The sounds of a Dalish camp filled her with hope. Surely their Keeper could intervene, could snatch the infant back from the jaws of Falon'din.
But when she found her way to the aravels, no one would speak to her no matter how piteously she begged. Won't anyone help the child? It's an innocent! There is life in it still. Why won't you help? Even the halla turned their heads.
Finally, one of the elves turned and pointed. She looked down. The child was no child at all, but a giant wasp that stared at her with its beady, incomprehensible eyes.
It struggled free of its wrappings, and the stinger sunk in to her arm. She shot bolt upright in bed, chest heaving.
The urge to puke silenced anything she might have said to her bedmate, and she emptied her stomach in to a nearby basin one, twice, then dry heaved for an eternity. Normally she wasn't so tender about her belly. She'd cut deeply in to her own flesh too often to have so little mastery of her reactions; nausea often came along with the pain. But this...!
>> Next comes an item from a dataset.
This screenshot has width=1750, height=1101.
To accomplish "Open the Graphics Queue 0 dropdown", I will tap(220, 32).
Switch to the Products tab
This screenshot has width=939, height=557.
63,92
Solas' deft fingers, gently combing through her hair, drawing it back as she retched.
"Thank you," she muttered once her episode had finally ended. She pressed the back of her hand to her mouth, and trembled through the aftershocks.
"You must see the healer, vhenan," he said, his voice a pool of pure, undisturbed water that she longed to sink into. "Again," he added, his tone a tease. She had been risking herself lately, more than usual. But Creators, what else could she do? She had to stand against Decadence, keep the demon from using whatever weakness sat deep within her, whatever trap the foul beast had constructed. She couldn't even think of when and how it might have happened, and that thought caused her such frustration sometimes her skin broke out in angry hives that tormented her no matter what she did to try and relieve them.
She stood on unsteady legs and realized that the chill had seeped in through her thin nightdress. As if Solas could sense her needs he padded over to the bed and retrieved her fur cloak, settling it around her shoulders. A grand thing, heavy black velvet trimmed with the fur of a silver alpha wolf, a king's ransom. At the moment she felt so weak it taxed her to even bear the weight of the garment, beloved though it was. Her wounds had healed over, certainly, but she still felt the ache, and it taxed her more than she liked to admit.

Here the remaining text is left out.